Récit tiré de l’ouvrage « Emile Drouillas, dit Laporte, militant ouvrier » de Jeanne Roquier-Drouillas et Renée Thouanel-Drouillas, ses filles. Voir sa notice biographique dans le site : Emile Drouillas
« Démobilisé après avoir été blessé, Emile Drouillas a reçu une permission de convalescence
de 30 jours pour le Limousin où il est né, département situé en zone non occupée. Il y entend parler du bombardement de Rennes le 17 juin 1940. Il est sans nouvelle de sa femme et de ses filles et décide de remonter en Bretagne au plus vite. Sa famille, ses camarades de jeunesse lui conseillent de rester en zone libre. Sa tante Drouillas qui a reçu une lettre de Marthe Drouillas peut enfin le rassurer. « Malgré tout, Emile rentre reprendre ses responsabilités chez lui ». « J’ai fait le voyage caché dans un train de marchandises, grâce à un camarade cheminot », dit Emile Drouillas.
Le récit qui suit a été rédigé par l’aînée de ses deux filles, Jeanne, les deux sœurs s’étant partagé les chapitres.

▸ **JEU DE DONNÉES**
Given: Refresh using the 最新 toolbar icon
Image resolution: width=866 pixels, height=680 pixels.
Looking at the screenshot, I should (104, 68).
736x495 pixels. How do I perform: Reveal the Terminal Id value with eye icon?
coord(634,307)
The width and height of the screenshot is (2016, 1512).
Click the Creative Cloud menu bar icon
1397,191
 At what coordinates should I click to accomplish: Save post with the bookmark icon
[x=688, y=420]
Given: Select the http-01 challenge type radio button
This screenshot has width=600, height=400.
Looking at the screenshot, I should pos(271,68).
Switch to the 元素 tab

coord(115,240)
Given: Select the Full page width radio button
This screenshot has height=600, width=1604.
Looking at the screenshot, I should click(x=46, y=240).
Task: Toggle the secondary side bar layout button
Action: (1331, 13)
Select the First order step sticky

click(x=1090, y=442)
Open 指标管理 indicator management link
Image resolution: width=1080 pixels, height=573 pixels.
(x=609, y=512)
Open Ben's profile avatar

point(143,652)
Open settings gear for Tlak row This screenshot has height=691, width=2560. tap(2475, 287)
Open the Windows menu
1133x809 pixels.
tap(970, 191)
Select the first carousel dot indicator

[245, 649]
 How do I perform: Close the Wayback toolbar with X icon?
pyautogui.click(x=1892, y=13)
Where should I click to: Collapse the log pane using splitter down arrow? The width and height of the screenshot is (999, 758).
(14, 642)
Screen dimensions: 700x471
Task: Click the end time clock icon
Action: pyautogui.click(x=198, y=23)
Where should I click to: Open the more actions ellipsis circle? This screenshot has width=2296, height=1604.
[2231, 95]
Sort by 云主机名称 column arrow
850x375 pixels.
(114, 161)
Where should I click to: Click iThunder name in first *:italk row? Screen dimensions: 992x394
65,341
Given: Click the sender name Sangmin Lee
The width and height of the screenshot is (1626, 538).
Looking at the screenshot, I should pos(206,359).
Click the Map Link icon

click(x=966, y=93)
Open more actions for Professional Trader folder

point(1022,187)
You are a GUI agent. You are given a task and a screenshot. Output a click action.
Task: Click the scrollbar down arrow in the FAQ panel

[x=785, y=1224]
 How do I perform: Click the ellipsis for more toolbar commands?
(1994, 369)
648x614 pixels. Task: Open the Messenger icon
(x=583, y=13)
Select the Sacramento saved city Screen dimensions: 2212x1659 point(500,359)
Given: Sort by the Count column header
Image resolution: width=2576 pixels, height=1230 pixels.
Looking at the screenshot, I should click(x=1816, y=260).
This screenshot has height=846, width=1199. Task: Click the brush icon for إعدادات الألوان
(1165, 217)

▸ **ÉNONCÉ ÉCRIT**
Relevez sans modification, dans l'extrait sur le retour d'Emile Drouillas en Bretagne, le passage situé entre « Récit tiré de » et « dit Emile Drouillas. », bornes incluses.

▸ **LA RÉPONSE**
Récit tiré de l’ouvrage « Emile Drouillas, dit Laporte, militant ouvrier » de Jeanne Roquier-Drouillas et Renée Thouanel-Drouillas, ses filles. Voir sa notice biographique dans le site : Emile Drouillas
« Démobilisé après avoir été blessé, Emile Drouillas a reçu une permission de convalescence
de 30 jours pour le Limousin où il est né, département situé en zone non occupée. Il y entend parler du bombardement de Rennes le 17 juin 1940. Il est sans nouvelle de sa femme et de ses filles et décide de remonter en Bretagne au plus vite. Sa famille, ses camarades de jeunesse lui conseillent de rester en zone libre. Sa tante Drouillas qui a reçu une lettre de Marthe Drouillas peut enfin le rassurer. « Malgré tout, Emile rentre reprendre ses responsabilités chez lui ». « J’ai fait le voyage caché dans un train de marchandises, grâce à un camarade cheminot », dit Emile Drouillas.